**Quoted passage**
* * * *

The Statistical Analysis

Talking with African-Americans leaves little doubt that pretextual traffic stops have a profound impact on each individual stopped, and on all blacks collectively. There is also no doubt that blacks view this not as a series of isolated incidents and anecdotes, but as a long-standing pattern of law enforcement. For those subjected to these practices, pretextual stops are nothing less than blatant racial discrimination in the enforcement of the criminal law.

But is there proof that would substantiate those strongly-held beliefs? What statistics exist that would allow one to conclude, to an acceptable degree of certainty, that "driving while black" is, indeed, more than just the sum of many individual stories?

Data on this problem are not easy to come by. This is, in part, because the problem has only recently been recognized beyond the black community. It may also be because records concerning police conduct are either irregular or nonexistent. But it may also be because there is active hostility in the law enforcement community to the idea of keeping comprehensive records of traffic stops. In 1997, Representative John Conyers of Michigan introduced H.R. 118, the Traffic Stops Statistics Act, which would require the Department of Justice to collect and analyze data on all traffic stops around the country--including the race of the driver, whether a search took place, and the legal justification for the search. When the bill passed the House with unanimous, bipartisan support the National Association of Police Organizations (NAPO), an umbrella group representing more than 4,000 police interest groups across the country, announced its strong opposition to the bill. Officers would "resent" having to collect the data, a spokesman for the group said. Moreover, there is "no pressing need or justification" for collecting the data. In other words, there is no problem, so there is no need to collect data. NAPO's opposition was enough to kill the bill in the Senate in the 105th Congress. As a consequence, there is now no requirement at the federal level that law enforcement agencies collect data on traffic stops that include race. Thus, all of the data gathering so far has been the result of statistical inquiry in lawsuits or independent academic research.

* * * *

**Dataset extract**
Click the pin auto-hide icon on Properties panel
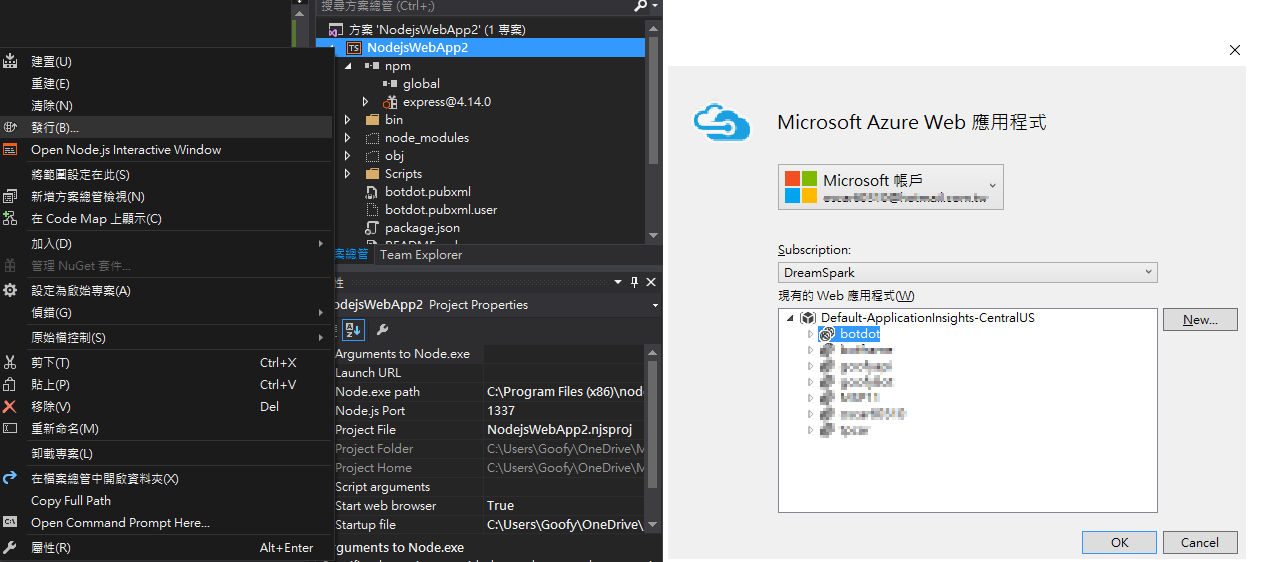 tap(634, 283)
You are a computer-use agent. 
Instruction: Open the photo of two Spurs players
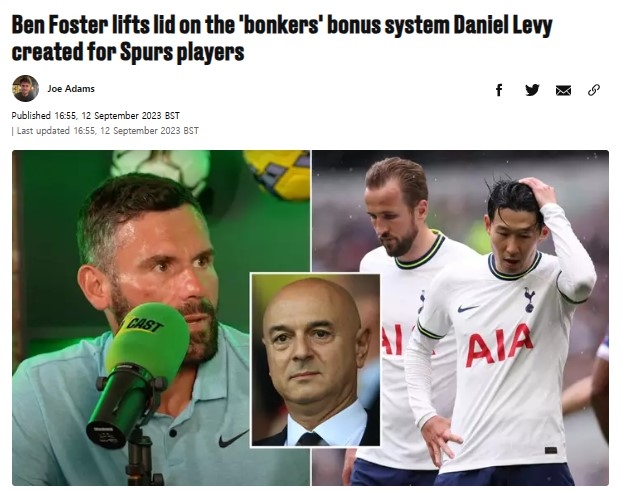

* * * *

**Exercise**
Continue the passage on traffic-stop data and race from its final sentence. The material stands apart from the passage on traffic-stop statistics.

**Task response**
A. New Jersey

The most rigorous statistical analysis of the racial distribution of traffic stops was performed in New Jersey by Dr. John Lamberth of Temple University. In the late 1980s and early 1990s, African-Americans often complained that police stopped them on the New Jersey Turnpike more frequently than their numbers on that road would have predicted. Similarly, public defenders in the area had observed that "a strikingly high proportion of cases arising from stops and searches on the New Jersey Turnpike involve black persons." In 1994, the problem was brought to the state court's attention in State v. Pedro Soto, in which the defendant alleged that he had been stopped because of his ethnicity. The defendant sought to have the evidence gathered as a result of the stop suppressed as the fruit of an illegal seizure. Lamberth served as a defense expert in the case. His report is a virtual tutorial on how to apply statistical analysis to this type of problem.

The goal of Lamberth's study was "to determine if the State Police stop, investigate, and arrest black travelers at rates significantly disproportionate to the percentage of blacks in the traveling population, so as to suggest the existence of an official or de facto policy of targeting blacks for investigation and arrest." To do this, Lamberth designed a research methodology to determine two things: first, the rate at which blacks were being stopped, ticketed, and/or arrested on the relevant part of the highway, and second, the percentage of blacks among travelers on that same stretch of road.

To gather data concerning the rate at which blacks were stopped, ticketed and arrested, Lamberth reviewed and reconstructed three types of information received in discovery from the state: reports of all arrests that resulted from stops on the turnpike from April of 1988 through May of 1991, patrol activity logs from randomly selected days from 1988 through 1991, and police radio logs from randomly selected days from 1988 through 1991. Many of these records identified the race of the driver or passenger.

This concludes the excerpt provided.